## [EXERCISE TASKS]
[1] Shorten the paragraph in the Outlaw tire thread that begins "They are rougher on parts" into a short list that keeps its main facts.
[2] Carry on the Outlaw tire thread below from the point where it stops.

## [ARTICLE]
========================

# Outlaws



## Flatfisher6187 (Jun 21, 2007)

I am trading my 27" Swamp lites for a set of 26" Outlaws. I have read from some people that the Outlaws ride rough and are very rough on your bike and I have read from some people that they are great. I typically ride 50/50 mud and trail. What have you guys noticed about the Outlaws? How rough are they?

Thanks,


----------



## Land or Water (May 12, 2013)

I love mine... Real don't notice a rough ride sure, they make smother riding mud tire but these things pull great in the mud. I am running 28 inch skinnyes all the way around on a 700 grizzly. Also I believe the 28 inch outlaw run short. But that is ok by me. Hope this helps. Good luck on what ever you decide.


----------



## gedavis2 (Oct 17, 2006)

I hope I can clear misconceptions on off road tires. The truly aggressive tread on tires like the "outlaw" are great for mud. The draw back is they put alot of punishment on your axels, especially if lifted. The hard lug(outlaw) tires have a poor road worthy ability because that's not what they were designed to do. The swamp lites are a good all around tire that handles well in the mud but is pretty stabled on hard ground. As far as the tire height the lites are taller and more balooned than the outlaws giving more foot print to the tire but require more clearance. Yes you can go with the skinnys to not have the problem of mud sling


----------



## Hotrod (Oct 11, 2006)

They are rougher on parts, like bearings, balls joints, axles, etc. The swamp lites are a bad tire, I had a set and never liked them. If you want a good all around mud/trail tire Id suggest Maxxis Zillas. I owned several sets of those and was very pleased. As well as others I know that run them.


----------



## Maxx121 (Apr 1, 2009)

========================

## [DATA EXCERPTS]

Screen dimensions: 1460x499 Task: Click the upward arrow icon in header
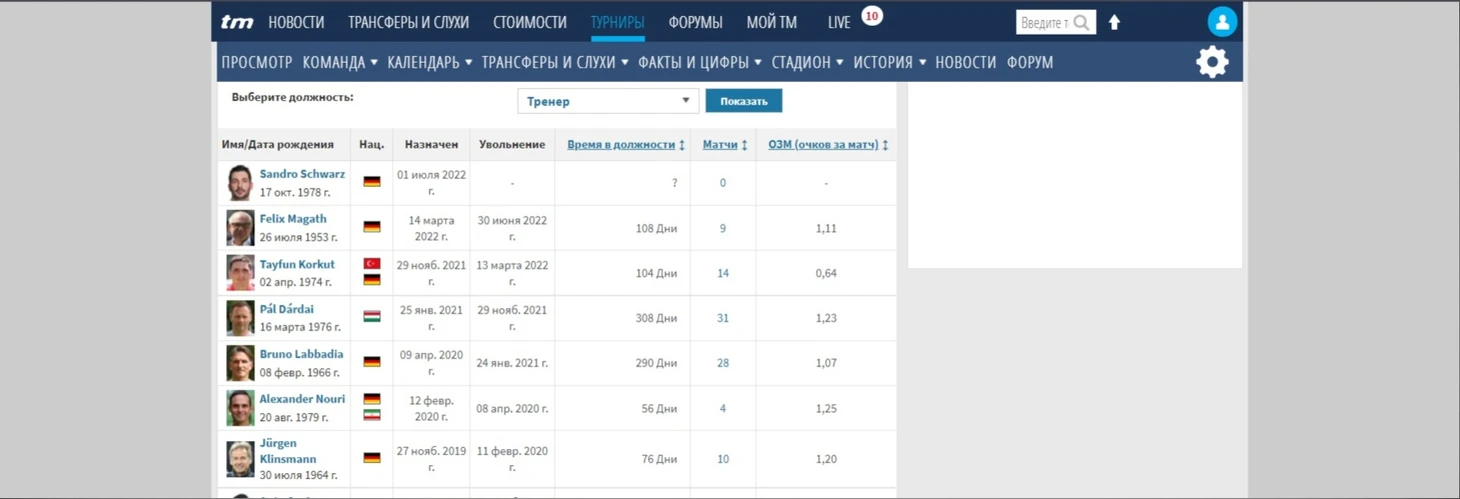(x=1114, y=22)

========================

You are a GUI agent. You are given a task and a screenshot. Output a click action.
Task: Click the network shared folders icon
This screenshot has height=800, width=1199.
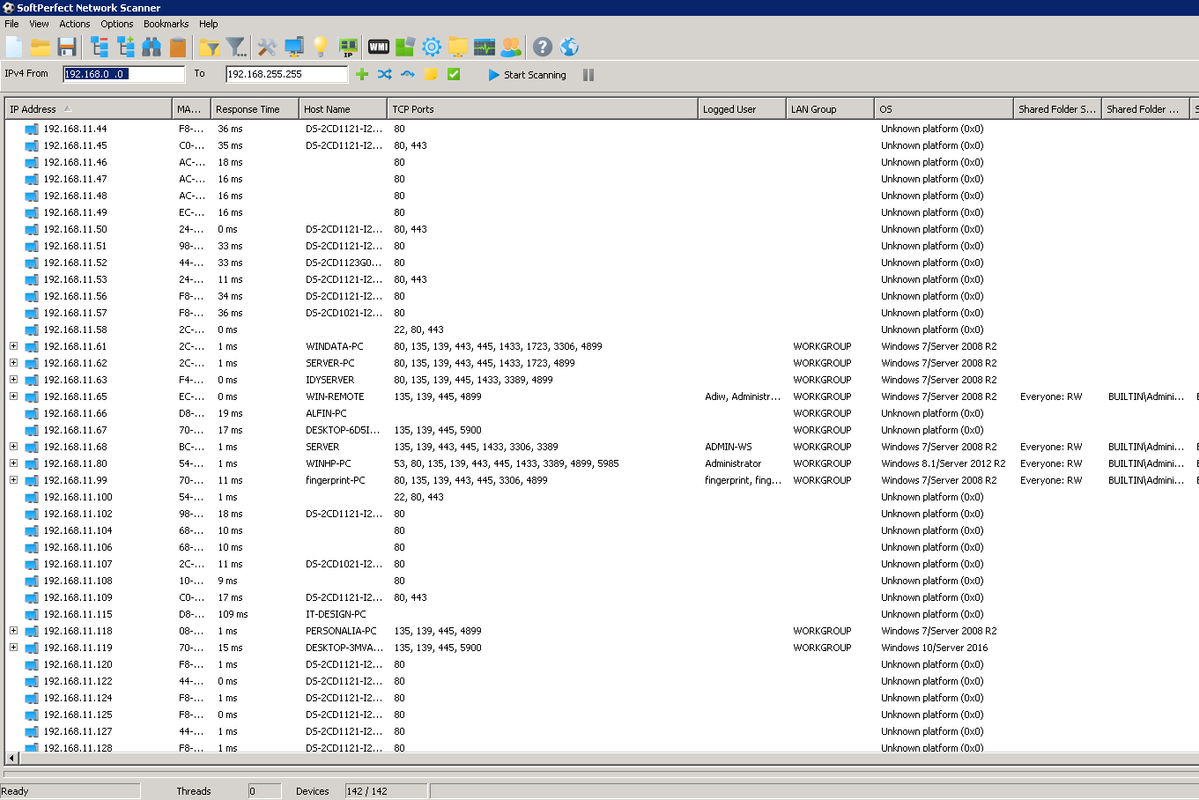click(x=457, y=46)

========================

## [TASK RESULTS]
[1]
- Outlaws are rougher on parts such as bearings, ball joints and axles.
- Swamp Lites are a bad tire; the poster had a set and never liked them.
- For a good all-around mud/trail tire, the poster suggests Maxxis Zillas.
- The poster owned several sets of Zillas and was very pleased, as were others the poster knows who run them.

[2]
They are very rough when aired up. I run a set of 28's with NO air and that 
helped a bunch! Just better have some power to turn em', they heavy and hard on parts


----------



## BATWING (May 9, 2008)

The Maxxis Zilla is a great alternative if riding hardpack.


----------



## Hotrod (Oct 11, 2006)

Those old school Outlaws are rough. Now when you get into the newer Outlaw2's they are a lot smoother. I know you said a trade, so you probably dont want to spend any money. But I believe the best all around tire is the Maxxis Zilla. They pull good in the mud, and are good on the trails


----------



## Flatfisher6187 (Jun 21, 2007)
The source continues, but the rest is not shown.